[Instructions to follow]
From the records that follow, copy every line in which "Conditions" appears.

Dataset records
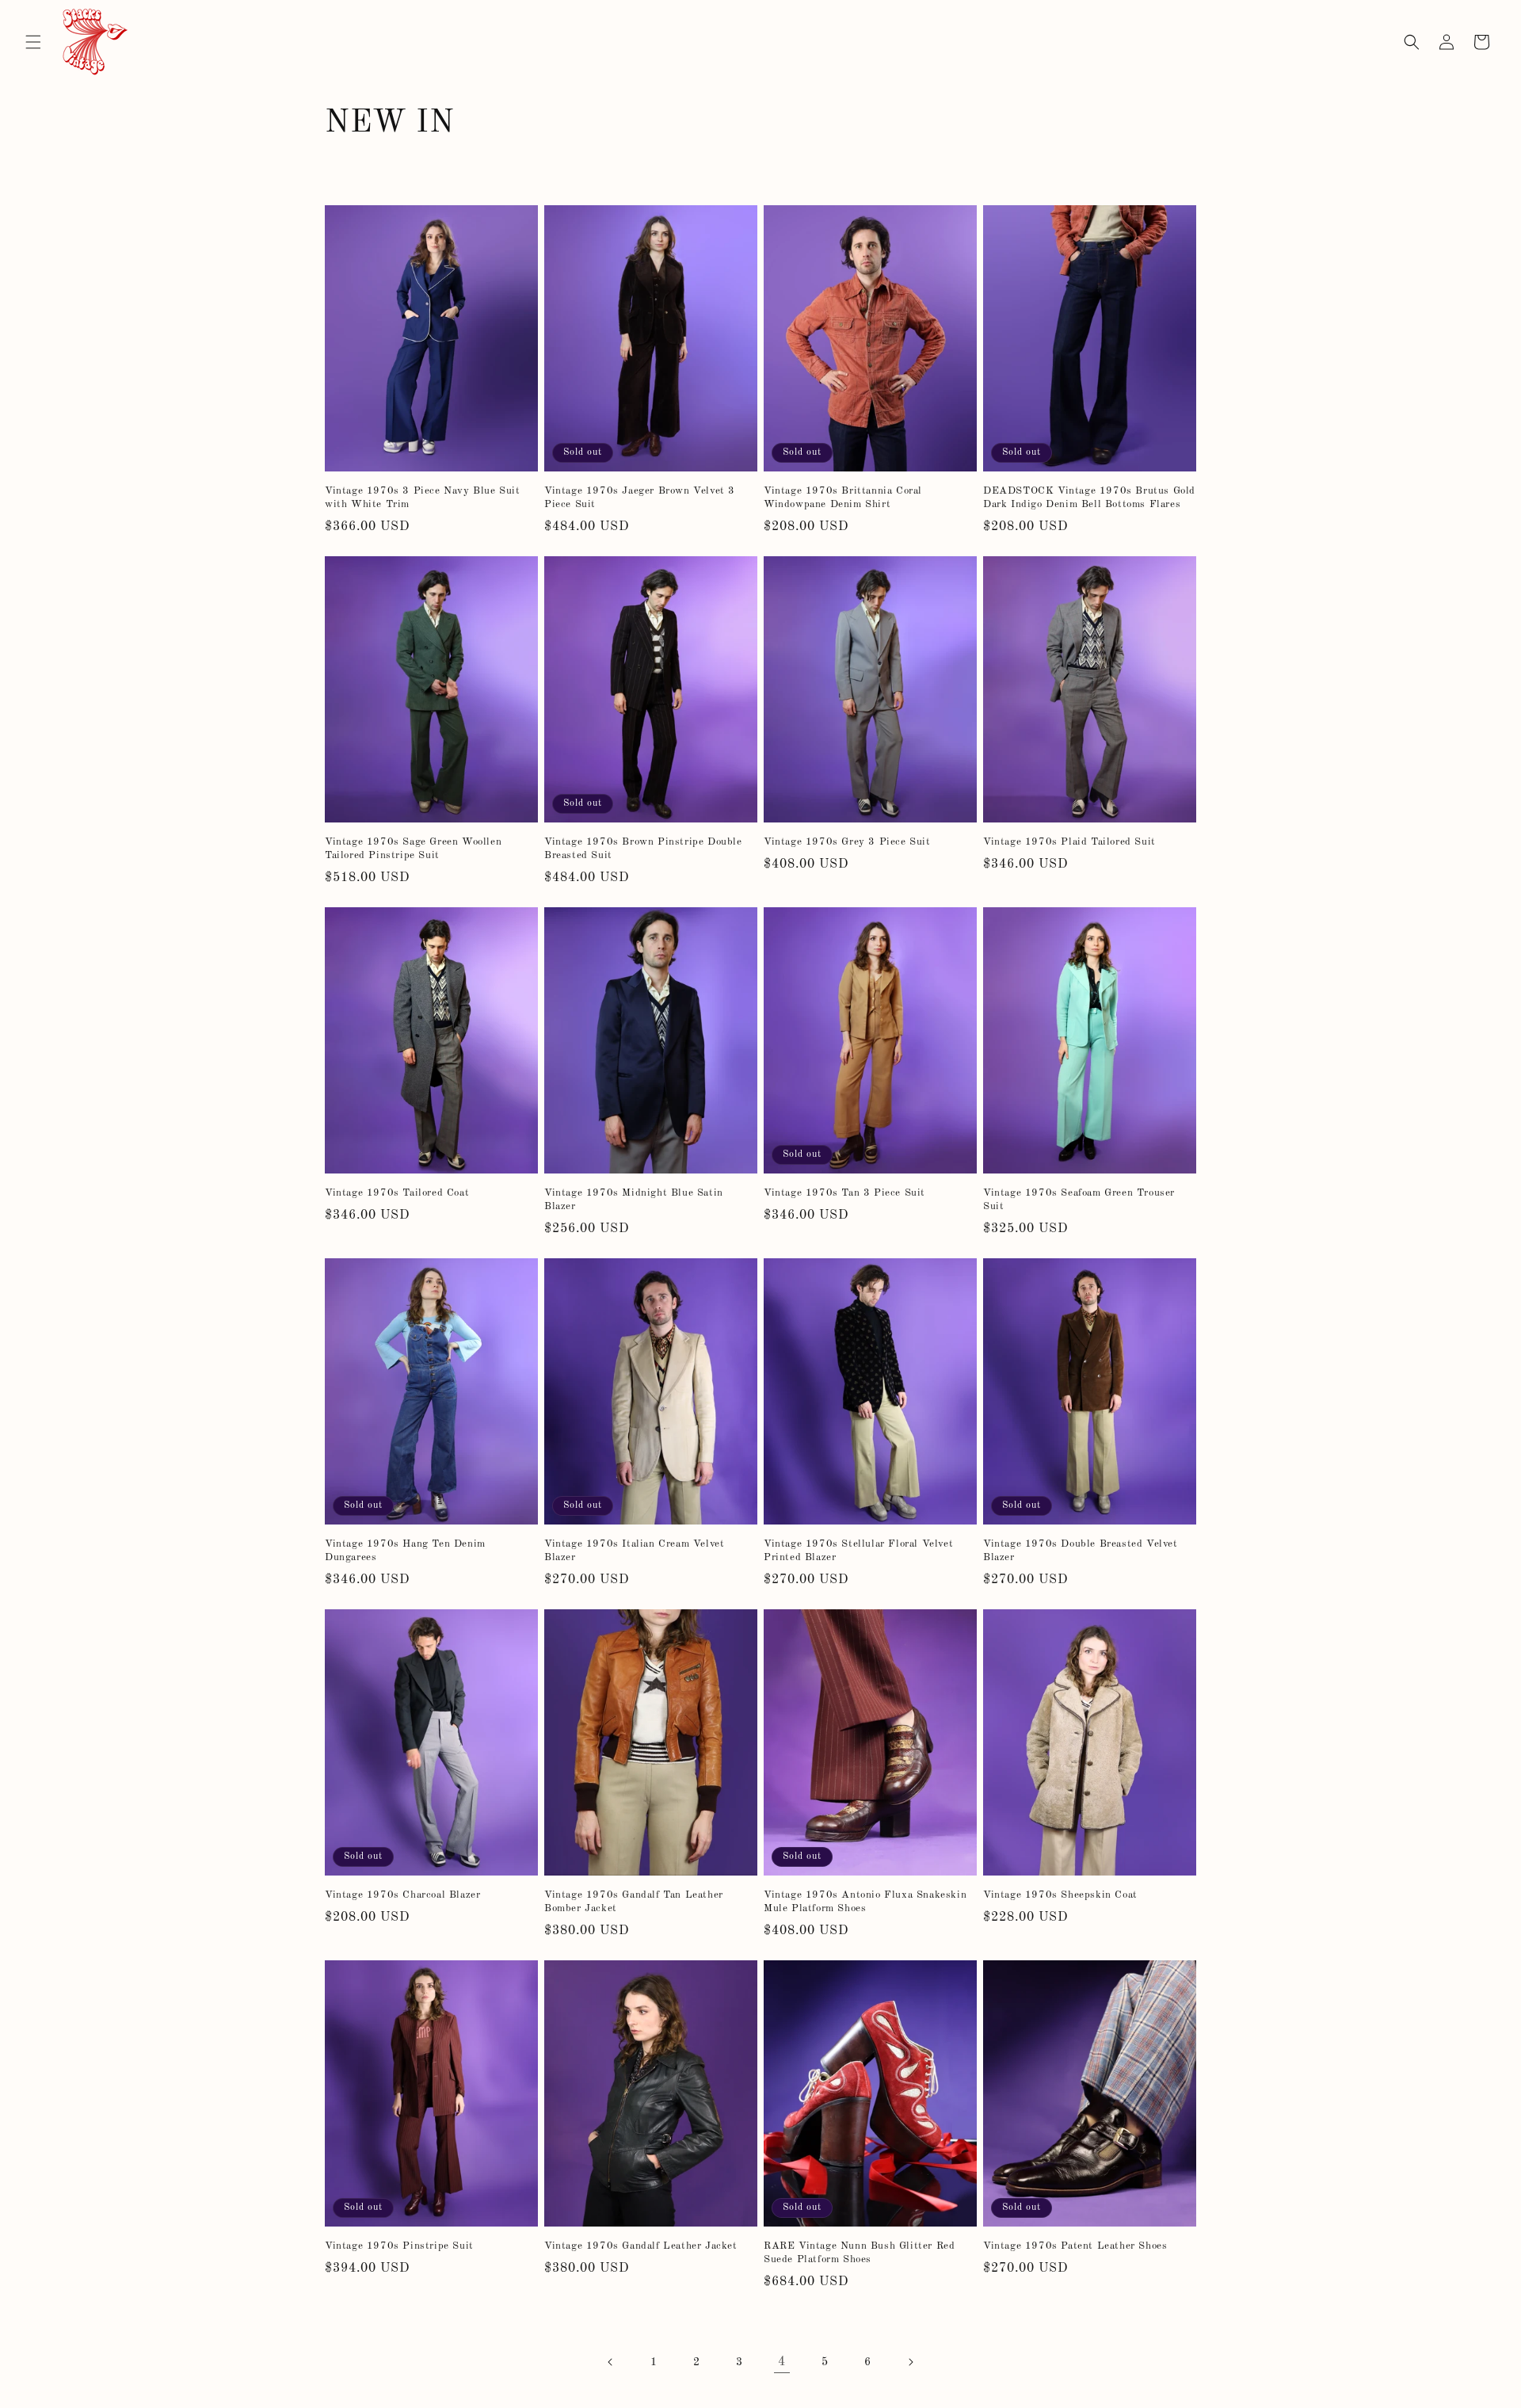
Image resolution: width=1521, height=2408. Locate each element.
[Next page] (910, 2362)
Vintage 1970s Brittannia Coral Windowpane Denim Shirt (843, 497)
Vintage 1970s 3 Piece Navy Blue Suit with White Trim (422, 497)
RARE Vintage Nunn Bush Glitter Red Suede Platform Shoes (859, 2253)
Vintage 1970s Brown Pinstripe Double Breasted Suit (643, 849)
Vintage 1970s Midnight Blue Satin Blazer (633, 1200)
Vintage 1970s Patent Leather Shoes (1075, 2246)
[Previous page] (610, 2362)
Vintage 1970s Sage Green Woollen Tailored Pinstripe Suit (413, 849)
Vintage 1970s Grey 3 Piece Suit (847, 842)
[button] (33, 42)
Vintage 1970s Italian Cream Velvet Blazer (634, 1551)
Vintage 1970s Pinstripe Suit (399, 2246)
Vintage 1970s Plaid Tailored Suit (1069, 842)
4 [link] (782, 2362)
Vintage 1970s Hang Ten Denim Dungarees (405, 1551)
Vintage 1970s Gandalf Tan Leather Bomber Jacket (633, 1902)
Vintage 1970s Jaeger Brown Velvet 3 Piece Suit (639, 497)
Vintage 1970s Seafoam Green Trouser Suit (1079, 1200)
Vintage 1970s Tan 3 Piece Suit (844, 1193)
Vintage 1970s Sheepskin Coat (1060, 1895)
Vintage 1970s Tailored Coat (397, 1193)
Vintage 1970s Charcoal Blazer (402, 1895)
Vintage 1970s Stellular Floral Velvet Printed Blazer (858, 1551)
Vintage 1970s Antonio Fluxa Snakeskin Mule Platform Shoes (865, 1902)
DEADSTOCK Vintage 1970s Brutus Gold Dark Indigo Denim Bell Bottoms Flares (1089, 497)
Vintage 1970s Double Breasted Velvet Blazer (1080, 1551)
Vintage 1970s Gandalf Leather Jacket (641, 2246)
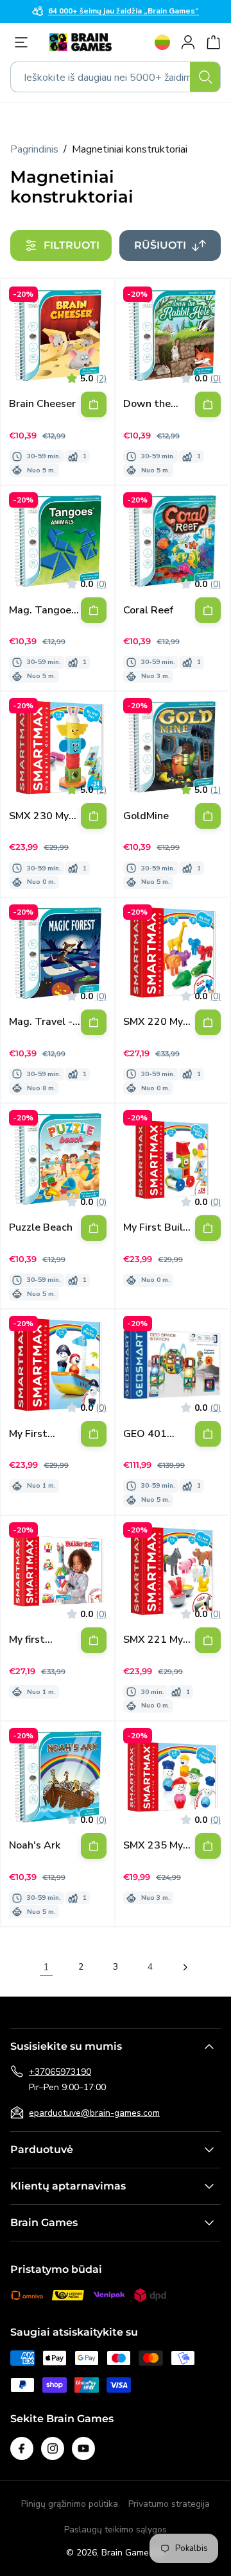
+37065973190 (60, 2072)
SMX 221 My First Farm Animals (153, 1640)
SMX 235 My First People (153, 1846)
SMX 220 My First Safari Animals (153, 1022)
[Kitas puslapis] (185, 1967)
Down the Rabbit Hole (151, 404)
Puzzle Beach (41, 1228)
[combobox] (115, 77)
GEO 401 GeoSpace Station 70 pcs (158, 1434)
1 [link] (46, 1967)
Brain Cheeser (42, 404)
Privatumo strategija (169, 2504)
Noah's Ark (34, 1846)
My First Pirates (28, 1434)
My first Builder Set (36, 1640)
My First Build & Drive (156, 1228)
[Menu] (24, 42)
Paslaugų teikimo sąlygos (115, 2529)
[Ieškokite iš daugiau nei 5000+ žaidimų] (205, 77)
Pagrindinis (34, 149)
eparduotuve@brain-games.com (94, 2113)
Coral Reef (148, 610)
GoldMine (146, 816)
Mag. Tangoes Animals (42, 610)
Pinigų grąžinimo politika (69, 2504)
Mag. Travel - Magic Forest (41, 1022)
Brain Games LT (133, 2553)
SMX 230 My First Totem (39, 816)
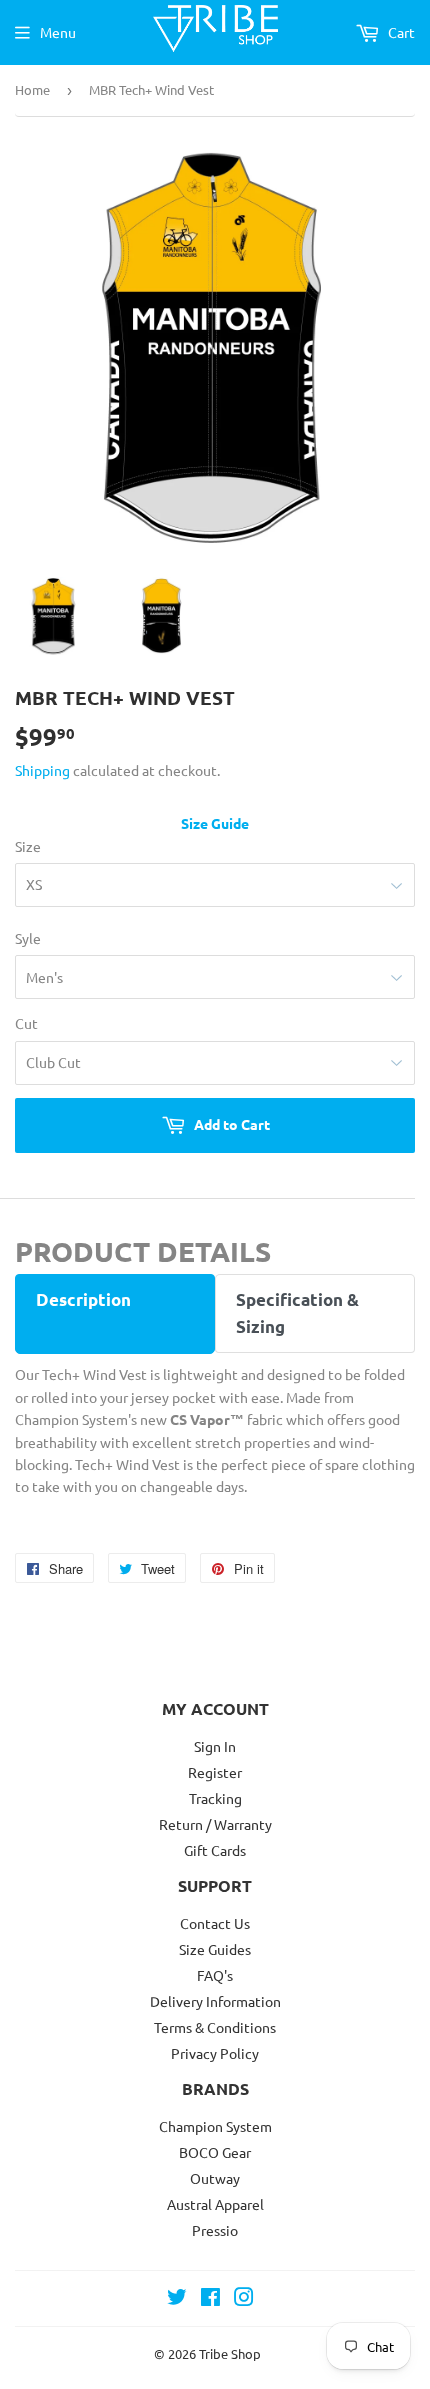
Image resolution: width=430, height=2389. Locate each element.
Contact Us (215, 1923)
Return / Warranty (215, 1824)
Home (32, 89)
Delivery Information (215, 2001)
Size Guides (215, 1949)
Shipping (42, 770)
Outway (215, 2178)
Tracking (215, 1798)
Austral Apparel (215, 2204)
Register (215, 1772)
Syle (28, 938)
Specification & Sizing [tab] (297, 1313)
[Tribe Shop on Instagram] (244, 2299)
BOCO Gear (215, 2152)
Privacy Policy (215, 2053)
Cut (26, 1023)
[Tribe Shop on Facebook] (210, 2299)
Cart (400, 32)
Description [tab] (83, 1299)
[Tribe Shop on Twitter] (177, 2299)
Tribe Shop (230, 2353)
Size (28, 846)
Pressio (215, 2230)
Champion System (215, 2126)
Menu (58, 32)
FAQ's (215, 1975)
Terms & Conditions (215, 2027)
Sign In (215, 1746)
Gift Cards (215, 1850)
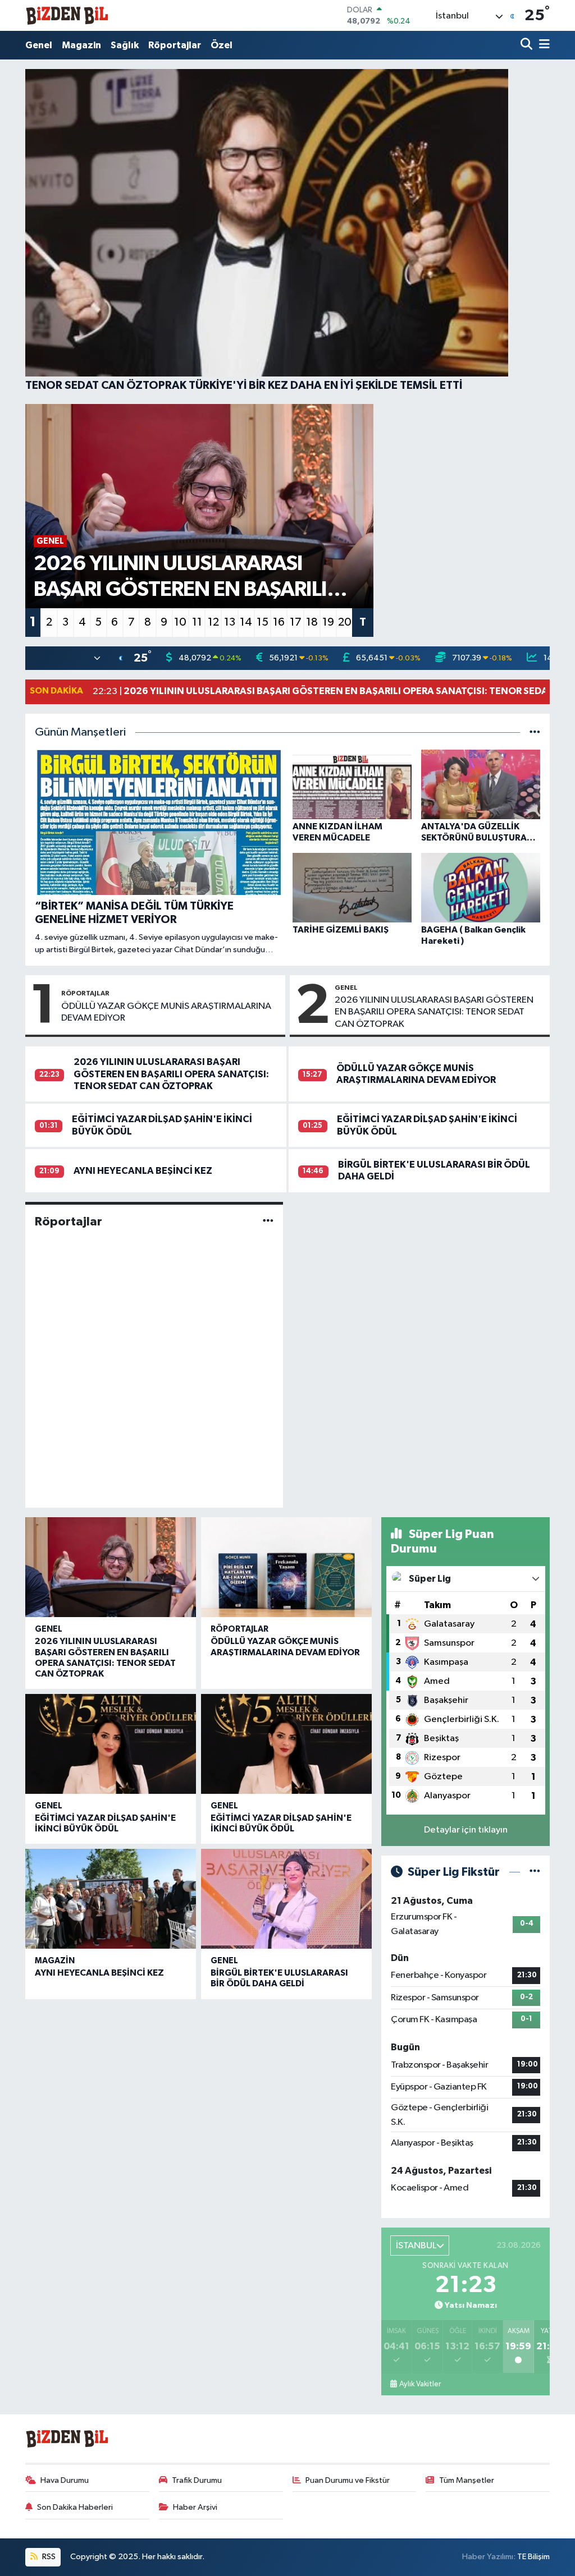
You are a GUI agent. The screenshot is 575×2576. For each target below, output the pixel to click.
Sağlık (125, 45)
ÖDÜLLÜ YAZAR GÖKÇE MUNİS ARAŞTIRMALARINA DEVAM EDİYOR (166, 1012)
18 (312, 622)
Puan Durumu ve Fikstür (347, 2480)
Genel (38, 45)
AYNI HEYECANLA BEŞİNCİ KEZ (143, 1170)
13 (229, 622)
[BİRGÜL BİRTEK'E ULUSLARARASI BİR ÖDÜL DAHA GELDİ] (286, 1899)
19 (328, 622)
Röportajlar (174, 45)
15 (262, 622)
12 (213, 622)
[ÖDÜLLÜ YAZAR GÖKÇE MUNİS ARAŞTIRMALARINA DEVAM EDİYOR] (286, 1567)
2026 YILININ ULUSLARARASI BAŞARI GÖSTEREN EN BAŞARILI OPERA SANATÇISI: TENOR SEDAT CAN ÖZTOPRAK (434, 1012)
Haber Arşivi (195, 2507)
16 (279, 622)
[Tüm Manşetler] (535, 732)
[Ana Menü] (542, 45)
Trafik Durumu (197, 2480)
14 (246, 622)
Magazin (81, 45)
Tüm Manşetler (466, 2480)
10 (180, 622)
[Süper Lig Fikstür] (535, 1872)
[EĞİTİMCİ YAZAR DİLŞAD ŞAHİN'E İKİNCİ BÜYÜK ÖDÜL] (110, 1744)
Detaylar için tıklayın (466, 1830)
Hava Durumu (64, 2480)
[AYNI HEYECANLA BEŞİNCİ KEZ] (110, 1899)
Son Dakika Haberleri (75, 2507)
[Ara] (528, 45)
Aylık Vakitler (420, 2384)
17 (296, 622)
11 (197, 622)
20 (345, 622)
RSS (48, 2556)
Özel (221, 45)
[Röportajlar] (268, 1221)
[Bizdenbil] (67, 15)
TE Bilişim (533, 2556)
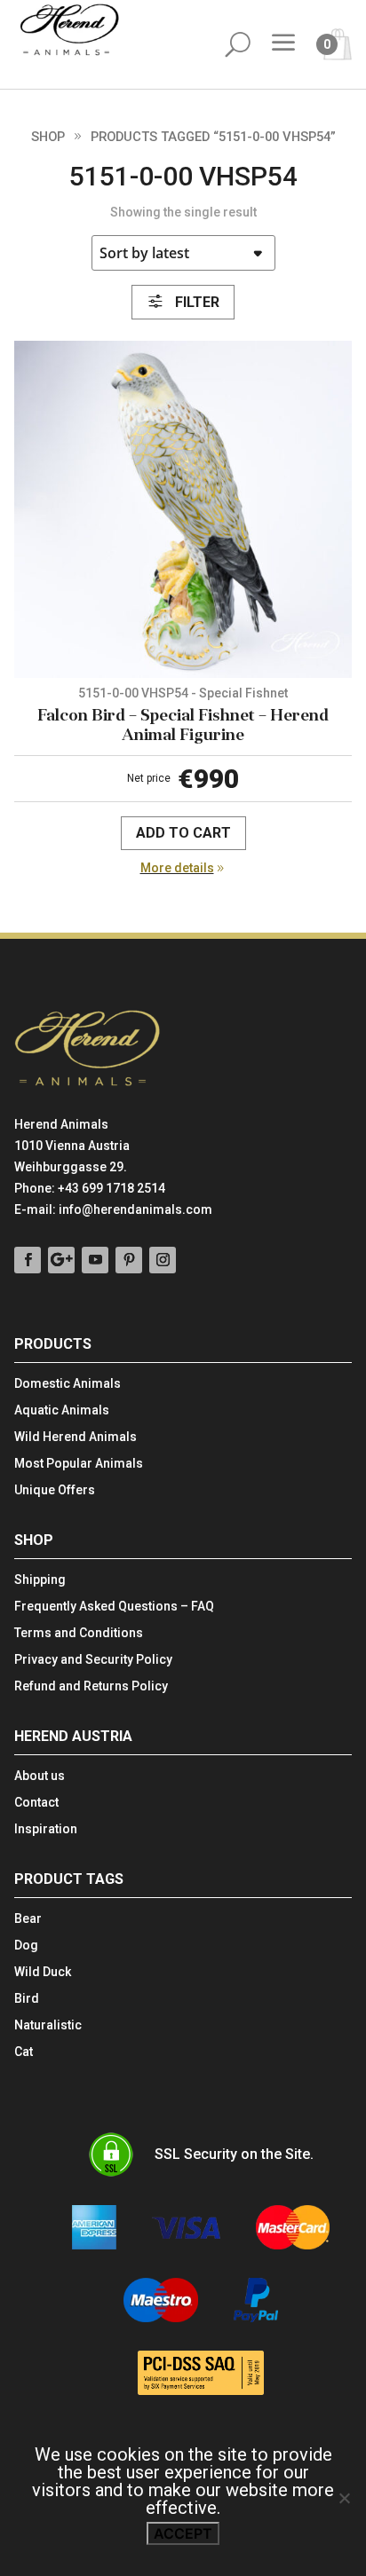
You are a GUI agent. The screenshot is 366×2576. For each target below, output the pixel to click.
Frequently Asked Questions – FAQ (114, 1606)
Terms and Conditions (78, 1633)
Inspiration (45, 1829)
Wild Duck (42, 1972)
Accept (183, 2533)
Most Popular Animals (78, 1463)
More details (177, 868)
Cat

[Result for this exercise]
Terms & Conditions (215, 2027)
Terms and Conditions (78, 1633)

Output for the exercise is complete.